Numero d'incarto: 17.2003.11

Data decisione, Autorità: 08.04.2003, CCRP

Incarto n. 17.2003.11

Lugano 8 aprile 2003/kc

In nome della Repubblica e Cantone del Ticino

La Corte di cassazione e di revisione penale del Tribunale d'appello

composta dei giudici:

Pellegrini, presidente, G. A. Bernasconi e Cometta

segretario:

Isotta, cancelliere

sedente per statuire sul ricorso per cassazione del 12 marzo 2003 presentato da


contro

la sentenza emanata il 20 febbraio 2003 dal giudice della Pretura penale nel procedimento a carico di

__________,

esaminati gli atti,

posti i seguenti

punti di questione: 1. Se dev'essere accolto il ricorso per cassazione;

Il giudizio sulle spese

Ritenuto:

in fatto: A. Con decreto di accusa del 4 novembre 2002 il Procuratore pubblico ha dichiarato __________ autore colpevole di lesioni semplici per avere intenzionalmente cagionato un danno al corpo di __________, colpendolo con due pugni al volto, oltre che con calci alla gamba destra, procurandogli le lesioni descritte in un certificato medico rilasciato il 7 luglio 2002 dall'Ospedale __________. In applicazione della pena, egli ne ha proposto la condanna a una multa di fr. 400.–. Il 22 novembre 2002 __________, costituitosi parte civile, ha introdotto al Ministero pubblico opposizione al decreto di accusa.

B. Con decisione del 20 febbraio 2002 il giudice della Pretura penale ha stralciato dai ruoli il procedimento per tardività dell'opposizione, dichiarando esecutivo il decreto di accusa. __________ ha impugnato tale giudizio con ricorso per cassazione del 12 marzo 2003, chiedendo la riattivazione del procedimento e il risarcimento del danno subito. il ricorso non ha formato oggetto di intimazione.

Considerando

in diritto: 1. La decisione impugnata è una sentenza e non un decreto di stralcio, come parrebbe trasparire dall'infelice formulazione del dispositivo. Nella misura in cui un tribunale dichiara irricevibile un rimedio giuridico per tardività, in effetti, esso accerta la mancanza di un presupposto processuale. Non emana quindi un mero decreto, ma una decisione di non entrata in materia, ciò che non comporta alcuno stralcio della causa. Sotto questo profilo il ricorso per cassazione è quindi ricevibile.

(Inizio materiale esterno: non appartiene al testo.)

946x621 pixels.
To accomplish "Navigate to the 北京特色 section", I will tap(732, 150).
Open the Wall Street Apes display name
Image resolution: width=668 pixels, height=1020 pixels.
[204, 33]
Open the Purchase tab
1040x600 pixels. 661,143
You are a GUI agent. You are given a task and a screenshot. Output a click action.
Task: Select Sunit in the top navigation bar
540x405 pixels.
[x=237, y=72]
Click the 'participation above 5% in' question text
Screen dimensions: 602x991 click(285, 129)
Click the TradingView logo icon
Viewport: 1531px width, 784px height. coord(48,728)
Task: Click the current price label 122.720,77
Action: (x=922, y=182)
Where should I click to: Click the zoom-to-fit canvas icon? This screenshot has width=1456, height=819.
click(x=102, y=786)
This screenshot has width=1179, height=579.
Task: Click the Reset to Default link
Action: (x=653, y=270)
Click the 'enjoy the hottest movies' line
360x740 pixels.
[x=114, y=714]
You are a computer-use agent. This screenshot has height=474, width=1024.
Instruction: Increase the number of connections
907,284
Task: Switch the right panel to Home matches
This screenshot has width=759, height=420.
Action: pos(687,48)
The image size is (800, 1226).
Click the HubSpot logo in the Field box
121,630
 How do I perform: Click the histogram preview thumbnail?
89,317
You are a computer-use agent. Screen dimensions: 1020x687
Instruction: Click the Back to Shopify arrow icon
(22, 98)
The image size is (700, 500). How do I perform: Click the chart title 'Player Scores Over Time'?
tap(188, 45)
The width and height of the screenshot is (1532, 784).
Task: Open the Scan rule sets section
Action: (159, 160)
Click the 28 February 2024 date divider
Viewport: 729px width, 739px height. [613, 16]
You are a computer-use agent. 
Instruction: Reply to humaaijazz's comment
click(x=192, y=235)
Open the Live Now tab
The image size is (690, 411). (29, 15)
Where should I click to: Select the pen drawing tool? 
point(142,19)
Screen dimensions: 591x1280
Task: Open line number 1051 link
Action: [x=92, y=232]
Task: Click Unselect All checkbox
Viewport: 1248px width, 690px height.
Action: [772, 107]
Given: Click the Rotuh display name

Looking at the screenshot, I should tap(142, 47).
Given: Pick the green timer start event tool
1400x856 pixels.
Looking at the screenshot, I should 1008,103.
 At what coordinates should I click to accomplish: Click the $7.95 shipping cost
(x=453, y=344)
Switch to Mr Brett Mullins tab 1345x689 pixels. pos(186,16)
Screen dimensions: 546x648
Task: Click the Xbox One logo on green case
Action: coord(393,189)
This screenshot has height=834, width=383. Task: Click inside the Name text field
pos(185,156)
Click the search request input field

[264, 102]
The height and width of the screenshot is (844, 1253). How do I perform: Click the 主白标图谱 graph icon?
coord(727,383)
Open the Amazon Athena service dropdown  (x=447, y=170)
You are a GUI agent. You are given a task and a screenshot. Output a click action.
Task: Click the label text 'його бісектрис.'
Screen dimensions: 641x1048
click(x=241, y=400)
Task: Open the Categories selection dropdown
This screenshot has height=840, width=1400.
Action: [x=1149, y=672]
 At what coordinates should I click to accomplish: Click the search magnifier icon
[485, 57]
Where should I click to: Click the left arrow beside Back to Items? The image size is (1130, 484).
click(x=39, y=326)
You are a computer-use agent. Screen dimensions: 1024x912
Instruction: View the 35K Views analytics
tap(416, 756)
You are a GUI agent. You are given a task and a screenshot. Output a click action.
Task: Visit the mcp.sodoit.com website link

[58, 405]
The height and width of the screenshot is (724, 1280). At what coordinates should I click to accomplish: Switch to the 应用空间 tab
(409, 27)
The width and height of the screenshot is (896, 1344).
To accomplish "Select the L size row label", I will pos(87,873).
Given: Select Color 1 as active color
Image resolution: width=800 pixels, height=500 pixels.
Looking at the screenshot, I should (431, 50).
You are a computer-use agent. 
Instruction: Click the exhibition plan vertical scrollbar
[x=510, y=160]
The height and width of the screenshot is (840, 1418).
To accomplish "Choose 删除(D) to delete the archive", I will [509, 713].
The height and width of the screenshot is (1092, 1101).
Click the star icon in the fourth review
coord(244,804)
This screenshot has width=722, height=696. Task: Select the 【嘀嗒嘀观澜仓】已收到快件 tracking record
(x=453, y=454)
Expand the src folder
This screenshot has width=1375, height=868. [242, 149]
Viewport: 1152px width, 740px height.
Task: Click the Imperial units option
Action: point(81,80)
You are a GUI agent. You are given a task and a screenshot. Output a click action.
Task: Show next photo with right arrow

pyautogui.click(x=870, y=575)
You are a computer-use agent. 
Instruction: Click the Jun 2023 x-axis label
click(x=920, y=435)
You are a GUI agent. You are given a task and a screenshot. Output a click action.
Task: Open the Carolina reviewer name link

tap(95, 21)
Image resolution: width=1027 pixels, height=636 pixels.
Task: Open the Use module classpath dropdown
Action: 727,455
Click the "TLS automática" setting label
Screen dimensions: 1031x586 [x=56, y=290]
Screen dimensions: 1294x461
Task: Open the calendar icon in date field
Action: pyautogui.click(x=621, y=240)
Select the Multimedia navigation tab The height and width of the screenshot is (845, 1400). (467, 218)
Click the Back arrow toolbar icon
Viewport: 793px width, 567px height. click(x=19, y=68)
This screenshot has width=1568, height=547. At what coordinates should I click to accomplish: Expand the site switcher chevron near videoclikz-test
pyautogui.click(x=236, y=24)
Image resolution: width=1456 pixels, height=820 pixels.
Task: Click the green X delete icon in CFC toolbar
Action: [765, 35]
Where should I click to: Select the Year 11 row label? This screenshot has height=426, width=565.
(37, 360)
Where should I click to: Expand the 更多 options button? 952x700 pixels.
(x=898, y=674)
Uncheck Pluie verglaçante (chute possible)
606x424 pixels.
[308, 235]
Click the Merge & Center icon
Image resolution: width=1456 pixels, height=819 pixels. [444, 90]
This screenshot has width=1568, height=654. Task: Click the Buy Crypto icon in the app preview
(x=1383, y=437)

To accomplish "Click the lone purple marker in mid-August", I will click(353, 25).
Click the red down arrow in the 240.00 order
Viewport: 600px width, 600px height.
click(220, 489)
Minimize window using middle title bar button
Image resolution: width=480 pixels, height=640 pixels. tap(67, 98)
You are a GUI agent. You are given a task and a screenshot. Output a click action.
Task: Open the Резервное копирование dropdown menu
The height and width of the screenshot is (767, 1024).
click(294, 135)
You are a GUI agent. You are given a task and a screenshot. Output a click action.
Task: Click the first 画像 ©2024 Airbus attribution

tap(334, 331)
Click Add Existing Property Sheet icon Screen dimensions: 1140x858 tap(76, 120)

  1. Secondo l'art. 208 cpv. 1 lett. e CPP l'accusato e la parte civile che intende opporsi a un decreto di accusa deve presentare opposizione al Procuratore pubblico entro 15 giorni dall'intimazione del decreto medesimo, senza di che le proposte contenute in quest'ultimo acquistano forza di giudicato. Nella fattispecie il giudice della Pretura penale ha accertato che il decreto di accusa è stato intimato al patrocinatore della parte civile il 4 novembre 2002 ed è stato ritirato da quest'ultimo l'indomani. Il termine per presentare opposizione essendo scaduto il 20 novembre successivo, egli ha giudicato tardiva l'opposizione introdotta il 22 novembre 2002.

  2. Nel gravame il ricorrente non contesta – a ragione – la tardività dell'opposizione. Si duole del modo con cui è stato condotto il procedimento penale e, in particolare, della scarsa attenzione riservata dagli inquirenti alla sua denuncia. Argomenti del genere sono però inammissibili, poiché diretti contro un decreto di accusa passato in giudicato. Ne segue che il ricorso non può essere oggetto di ulteriore disamina.

  3. Gli oneri processuali seguono il principio della soccombenza (art. 15 cpv. 1 e 9 cpv. 1 CPP).

Per questi motivi,

in applicazione dell'art. 291 cpv. 1 CPP

e vista sulle spese anche la tariffa giudiziaria,

pronuncia: 1. Il ricorso è inammissibile.

  1. Gli oneri processuali, consistenti in:

a) tassa di giustizia fr. 100.–

b) spese fr. 80.–

fr. 180.–

sono posti a carico del ricorrente.

  1. Intimazione:

– __________;

– Procuratore pubblico avv. __________;

– __________ (per via rogatoriale);

– Pretura penale, Via dei Gaggini 1, 6501 Bellinzona.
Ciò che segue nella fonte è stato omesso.